KSL-89-52

Hypothesis Formation and Qualitative Reasoning in Molecular Biology

Reference: Karp, P. D. Hypothesis Formation and Qualitative Reasoning in Molecular Biology. Knowledge Systems Laboratory, June, 1989.

Abstract: This dissertation investigates scientific reasoning from a computational perspective. The investigation focuses on a program of research in molecular biology that culminated in the discovery of a new mechanism of gene regulation in bacteria, called attenuation. The dissertation concentrates on a particular type of reasoning called hypothesis formation. Hypothesis-formation problems occur when the outcome of an experiment predicted by a scientific theory does not match that observed by a scientist. I present methods for solving hypothesis-formation problems that have been implemented in a computer program called HYPGENE. This work is also concerned with how to represent theories of molecular biology in a computer, and with how to use such theories to predict experimental outcomes; I present a framework for performing these tasks that is implemented in a program called GENSIM. I tested both HYPGENE and GENSIM on sample problems that biologists solved during their research on attenuation. The dissertation includes a historical study of the attenuation research. This study is novel because it examines a large, complex, and modern program of scientific research. The thesis treats hypothesis formation as a design problem, and uses design methods to solve hypothesis-formation problems. The HYPGENE program reasons backward from an error in a GENSIM prediction of an experimental outcome. It uses hypothesis-design operators to design modifications to the initial conditions of the experiment, and to the biological theory, such that the new predicted outcome of the experiment computed by GENSIM will match the observation.
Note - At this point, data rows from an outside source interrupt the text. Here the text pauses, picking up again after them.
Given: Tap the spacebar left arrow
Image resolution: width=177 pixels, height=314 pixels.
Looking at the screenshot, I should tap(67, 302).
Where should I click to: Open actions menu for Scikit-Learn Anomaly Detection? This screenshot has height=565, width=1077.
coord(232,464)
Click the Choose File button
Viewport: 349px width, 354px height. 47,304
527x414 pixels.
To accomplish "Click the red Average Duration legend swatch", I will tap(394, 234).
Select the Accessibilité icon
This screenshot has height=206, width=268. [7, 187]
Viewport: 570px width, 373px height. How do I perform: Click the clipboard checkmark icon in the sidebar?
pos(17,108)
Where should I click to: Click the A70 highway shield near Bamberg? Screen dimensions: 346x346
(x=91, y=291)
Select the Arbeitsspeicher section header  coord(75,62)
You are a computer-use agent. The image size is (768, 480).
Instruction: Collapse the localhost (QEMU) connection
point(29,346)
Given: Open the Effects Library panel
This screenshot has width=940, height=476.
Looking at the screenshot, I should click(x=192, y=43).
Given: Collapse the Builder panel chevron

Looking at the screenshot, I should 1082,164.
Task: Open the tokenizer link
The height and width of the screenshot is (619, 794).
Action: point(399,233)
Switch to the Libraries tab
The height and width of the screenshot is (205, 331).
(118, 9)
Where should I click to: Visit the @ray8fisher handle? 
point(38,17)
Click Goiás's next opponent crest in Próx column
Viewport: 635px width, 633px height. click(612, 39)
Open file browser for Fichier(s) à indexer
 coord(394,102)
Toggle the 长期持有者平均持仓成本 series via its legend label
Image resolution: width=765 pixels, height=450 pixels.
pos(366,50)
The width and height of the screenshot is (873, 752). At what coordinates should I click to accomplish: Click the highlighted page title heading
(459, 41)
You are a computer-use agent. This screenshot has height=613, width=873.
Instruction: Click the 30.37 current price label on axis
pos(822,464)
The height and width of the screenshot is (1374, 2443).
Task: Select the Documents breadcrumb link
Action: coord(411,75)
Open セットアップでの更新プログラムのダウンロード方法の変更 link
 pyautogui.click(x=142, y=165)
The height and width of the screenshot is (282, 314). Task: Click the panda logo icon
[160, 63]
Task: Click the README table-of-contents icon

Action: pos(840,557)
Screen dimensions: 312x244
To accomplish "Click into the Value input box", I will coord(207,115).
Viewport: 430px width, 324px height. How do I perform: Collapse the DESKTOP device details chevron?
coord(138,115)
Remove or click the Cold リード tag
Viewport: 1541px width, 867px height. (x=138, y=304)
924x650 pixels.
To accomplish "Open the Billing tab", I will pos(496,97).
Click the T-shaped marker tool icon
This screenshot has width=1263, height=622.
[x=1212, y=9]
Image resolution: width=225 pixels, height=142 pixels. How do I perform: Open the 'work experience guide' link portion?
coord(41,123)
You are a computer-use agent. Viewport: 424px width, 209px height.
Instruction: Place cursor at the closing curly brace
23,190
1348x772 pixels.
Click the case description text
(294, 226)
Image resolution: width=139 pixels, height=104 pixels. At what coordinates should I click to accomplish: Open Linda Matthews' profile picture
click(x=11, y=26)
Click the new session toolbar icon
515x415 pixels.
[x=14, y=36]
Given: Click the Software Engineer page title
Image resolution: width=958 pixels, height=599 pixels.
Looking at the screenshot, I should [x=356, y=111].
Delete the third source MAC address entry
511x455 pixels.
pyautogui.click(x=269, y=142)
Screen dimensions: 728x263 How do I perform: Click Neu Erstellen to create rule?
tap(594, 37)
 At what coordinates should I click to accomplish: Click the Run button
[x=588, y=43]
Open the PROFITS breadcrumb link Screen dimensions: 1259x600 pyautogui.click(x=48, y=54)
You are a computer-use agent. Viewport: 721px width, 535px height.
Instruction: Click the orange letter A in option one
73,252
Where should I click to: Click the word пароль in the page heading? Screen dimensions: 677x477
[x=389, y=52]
This approach is largely domain-independent because most design operators include no domain concepts. The design operators are complete in that they can synthesize any hypothesis that can be represented within the GENSIM framework. HYPGENE uses a planner to satisfy its design goals. This method of hypothesis formation is efficient because it is goal directed (in contrast to previous generate-and-test approaches), and because reference experiments can be used both to guide the generation of hypotheses, and to filter hypotheses. A reference experiment has initial conditions that are similar to those of the anomalous experiment, but has an outcome that is correctly predicted by the theory.